Imagine a vector or matrix library with SOLID principles. They will literally want you to be making a whole file and class for each little thing you can do with a vector. This is my class that adds vectors, this is my class that computes the distance between vectors, etc etc. SOLID does one thing very well, spread your code so thin that it's actually not possible to understand what anything is actually doing.
SOLID says nothing about files. As far as your example, it really depends on whether those operations are behavior or not. For example, if you are making an application for vector math, where the user is in control of which operations to perform, then those operations would be behavior and might belong in separate classes, otherwise they are just operations on data.
edit: another reason to use objects/classes, and which separates them from simple data, is invariants you need to maintain
Basically what every object oriented programmer wants
It's not a violation of the Single Responsibility Principle to have all vector math functions in a single Vector class so as long as each of the functions can be used independently given that they are generic enough.

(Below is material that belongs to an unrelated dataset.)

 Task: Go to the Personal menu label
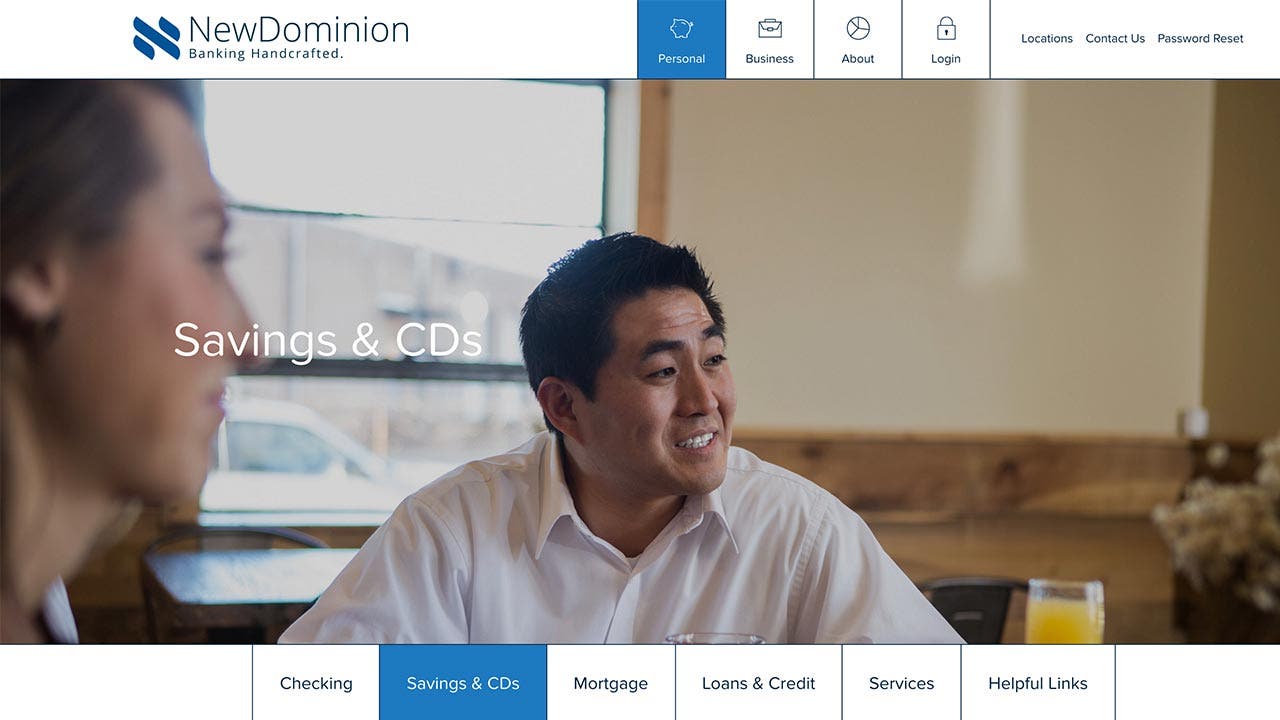click(x=682, y=59)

Having Vector.Distance and Vector.Add in the same class and file for example is perfectly fine under SOLID.
Will watch later but here's my apriori take on SOLID:
I think it has some interesting things to say, but it'd probably be easier to communicate / remind about the principles if someone were to translate them into English.
EDIT:
HAHA! First line out of Prime's mouth: "I forget what they are all the time"
EDIT 2: Just noticed the article is different from the video title too 😄:
~"SOLID in plain English"
00:01:22 Robert J. Martin?? It's Robert C. Martin. Article credibility out the window right from the start. 🤦♂️
Thanks, fully agree. It's pretty wild to advocate for abstractions in a world where many coders can't even name a function properly, let alone prevent the name from being a straight lie after the third implementation change. Write a straight forward solution. Write it a few times. Get the functionality right. Get the performance right. Profile. Discover where abstractions can be of use and implement with care. Profile again. You know how to profile your project, right? Make conscious decisions based on the reality of your project about which actions and abstractions benefit your. specific. project. That's the only thing that matters. Also, a project driven by a single person will drastically differ from a codebase maintained by a thousand people. It most certainly did not enter this world looking like the latter, for very good and important reasons.
Locality of behaviour is just “I am too lazy to put functions into another file, just make code and don’t worry, because you are going to remake everything anyway”… except you won’t, and you will use this mess of giant files, with conflicts any time you touch the code, forever.